A U.S. mountain climbing instructor died and two American students were injured when the ice bridge they were crossing on an Argentina peak broke, plunging them into a crevasse, officials of the sponsoring organization said Monday.

Matthew Lizotte of Aspen, Colorado, 25, died Sunday while scaling 11,411-foot Mount Tronador in Argentina's Nahuel Huapi National Park, Whitney Montgomery, executive director of North Carolina Outward Bound School, told The Associated Press.

Two unidentified students were injured, including one with a fractured arm. The other suffered multiple fractures and a chest injury, but the student's "condition continues to improve," Montgomery said.

A third student was released without treatment from the hospital in San Carlos de Bariloche, a small city nestled in the Andean foothills and the jumping-off point for expeditions into the park.

All three are U.S. citizens, U.S. Embassy spokeswoman Mara Tekach confirmed.
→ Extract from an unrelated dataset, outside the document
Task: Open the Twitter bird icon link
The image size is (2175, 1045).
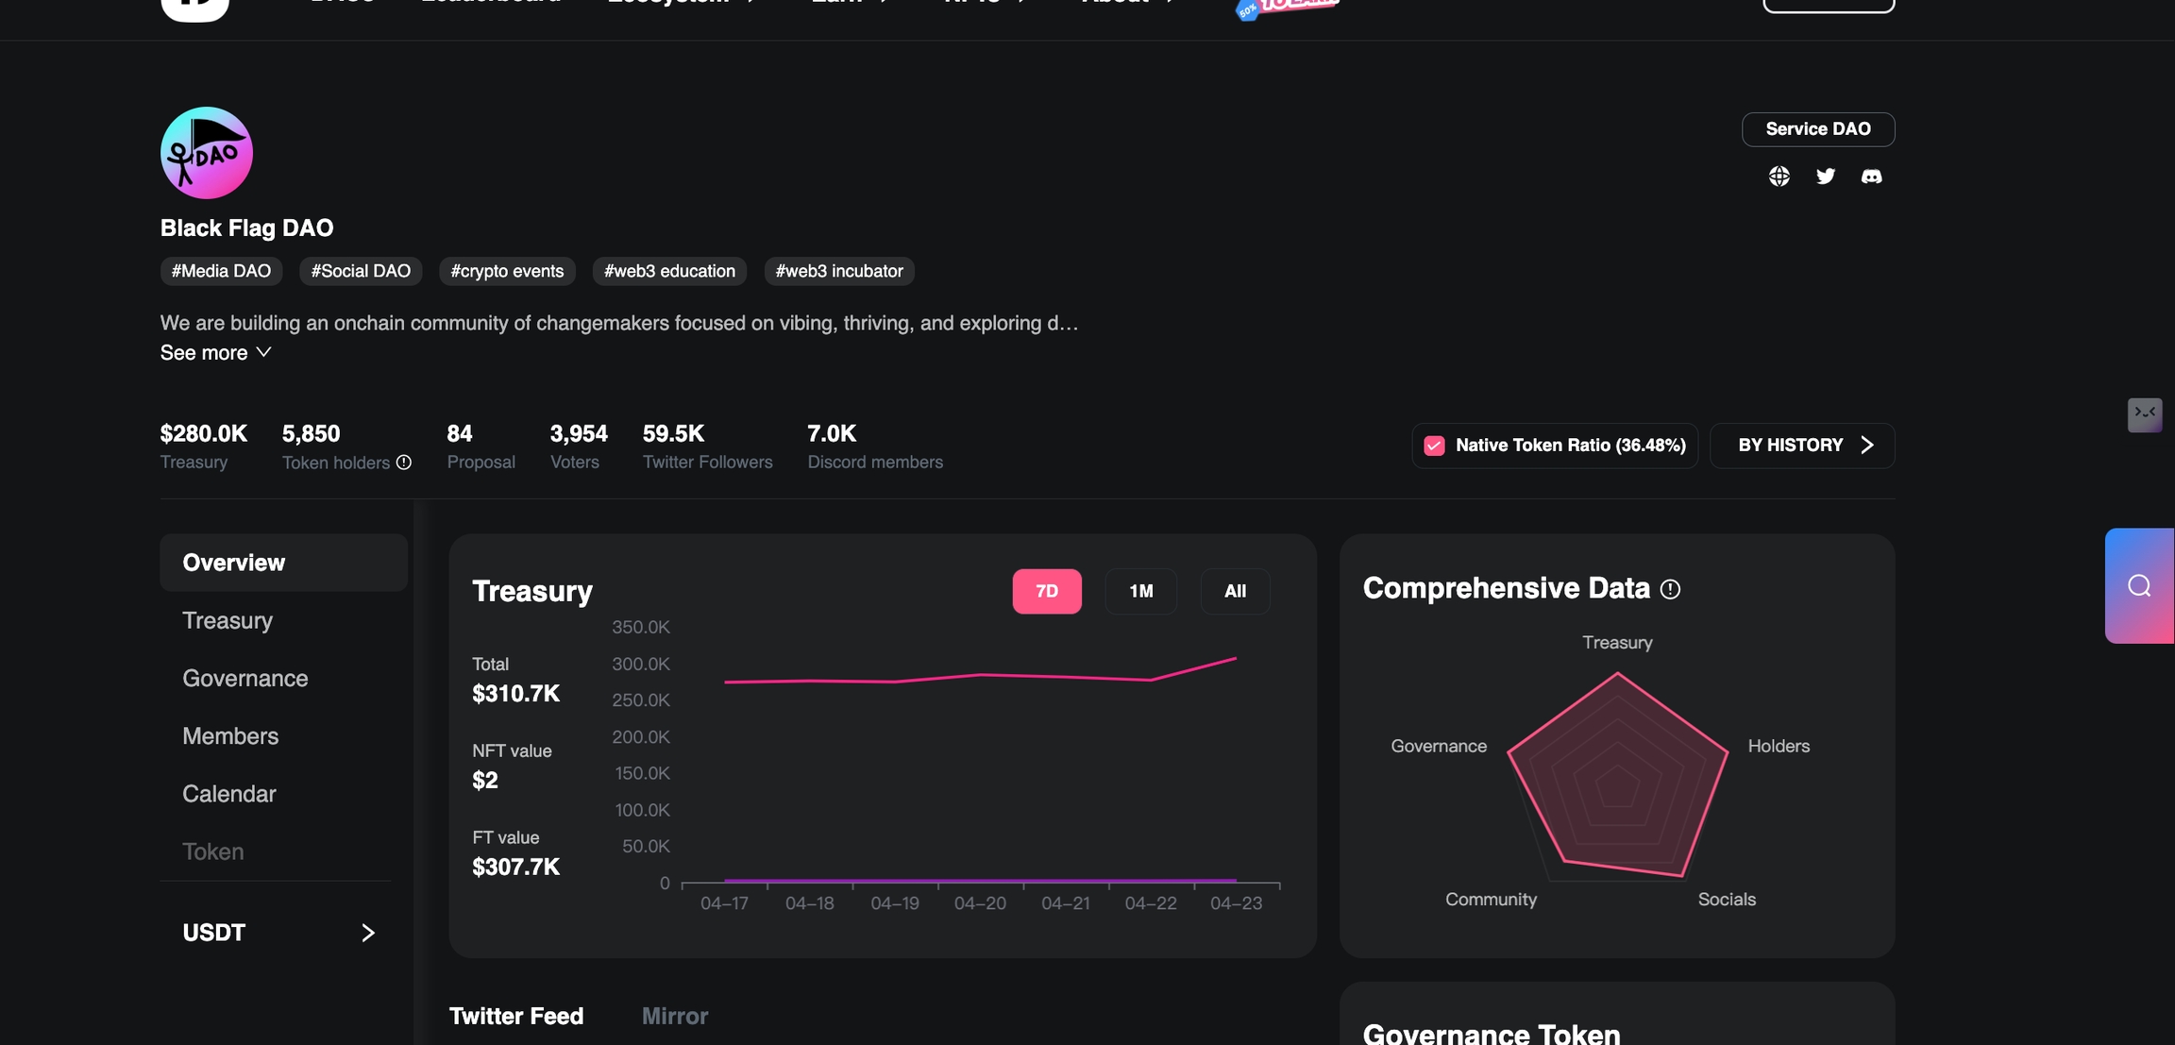Action: [x=1826, y=177]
Neither the embassy nor Outward Bound would release the names of the students.

Larisa Beletzky, a spokeswoman for Nahuel Huapi National Park, said the four climbers, linked by a rope, fell more than 66 feet into a crevasse when an ice bridge they were crossing near the peak of the mountain suddenly broke.

Other instructors alerted their course director stationed in Bariloche, who then radioed park authorities. A five-person rescue team arrived to find Lizotte dead. A helicopter carried the other three students to safety, she said.

Lizotte, an Outward Bound guide since 2006, was one of three highly trained staffers leading a 72-day course in Patagonia with 11 students between the ages of 18 and 23, Montgomery said.

The expedition — which was about a third of the way completed — has been put on hold while authorities assess how the crew is handling the crisis, he added.

The North Carolina Outward Bound School, a charter of Outward Bound USA, said it will investigate the accident.